Not only has Washington become ever more bogged down–at the current rate of nearly $3 billion and 20 soldiers’ lives a week–in an increasingly fragmented and violent Iraq, whose de facto civil war threatens to draw in its neighbors, but a resurgent Taliban has exposed the fragility of what gains have been made in Afghanistan since the U.S.-led military campaign ousted the group five years ago.
The looming succession battle in Turkmenistan, whose natural gas endowments and strategic perch next to both Iran and Afghanistan, make it a very desirable piece of real estate and will likely intensify this latest version of “Great Game.”
By collaborating with China in both the UN Security Council and the Shanghai Cooperation Organization (SCO), Moscow has also challenged the unipolarists’ notion that Washington’s overwhelming global military dominance would not provoke the creation of countervailing coalitions designed to contain its power.

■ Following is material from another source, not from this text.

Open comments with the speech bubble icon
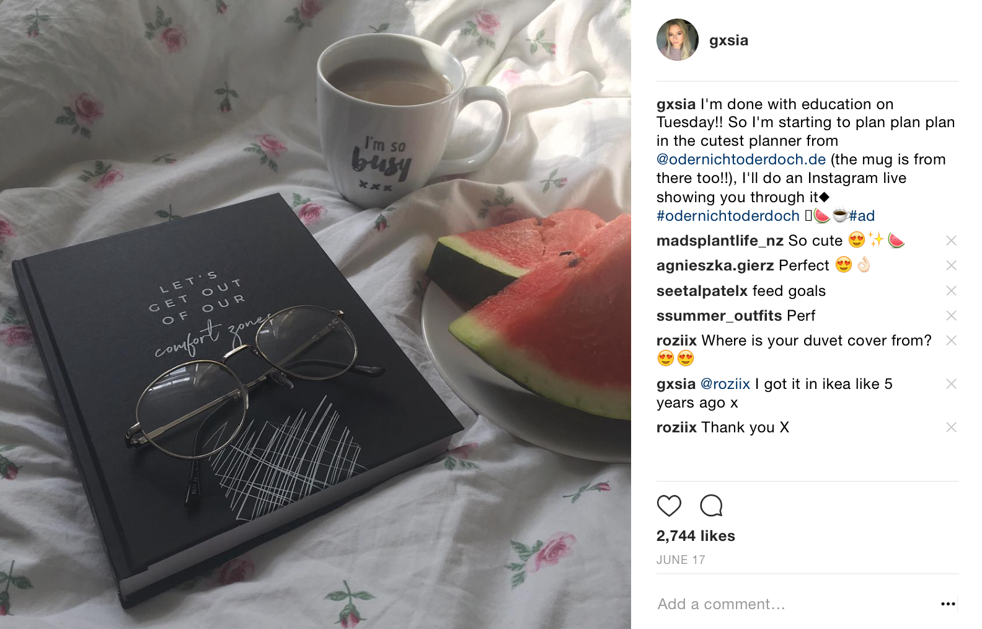 click(711, 506)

Even in Africa, defying the U.S. came at little cost. The Sudan, accused by Bush himself of two years of genocide in Darfur, maneuvered Washington into backing a clearly unworkable peace accord and then, when it fell apart, not only rejected repeated U.S. demands to permit deployment of a UN peacekeeping force to the region, but also helped spread the conflict into neighboring Chad and the Central African Republic.

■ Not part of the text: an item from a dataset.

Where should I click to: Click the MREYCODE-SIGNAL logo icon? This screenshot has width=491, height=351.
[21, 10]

In Latin America, Washington’s fears were averted, with the victory of left-wing presidential candidate Andres Manuel Lopez Obrador in Mexican elections last summer. Nonetheless, clumsy U.S. efforts to influence elections over the past year in Bolivia and Nicaragua proved counter-productive, as candidates backed by Venezuelan President Hugo Chavez, who appears to delight in nothing more than provoking Bush, won in both countries, as well as in Ecuador.
Coupled with Chavez’ own sweeping victory earlier this month, the year’s election results in Latin America appear to have confirmed a left-wing populist and anti-U.S. trend–the so-called “pink tide”–which, along with the recent disclosures regarding ties between right-wing paramilitaries and the government of Colombian President Alvaro Uribe, poses serious threats to Washington’s multi-billion-dollar anti-drug effort in the Andes.
While the war hawks predictably claimed that the results reflected more on the public’s lack of confidence in the way Bush had carried out policy than on the policy itself, a battery of polls, in both the run-up to the election and immediately afterward found that a large majority of citizens believe the administration’s belligerent unilateralism had made the United States–as well as the rest of the world–less, rather than more, safe.
Nearly eight in 10 respondents in one survey sponsored by the influential Council on Foreign Relations and designed by legendary pollster Daniel Yankelovich, said they thought the world saw the U.S. as “arrogant,” and nearly 90 percent said such negative perceptions threaten national security.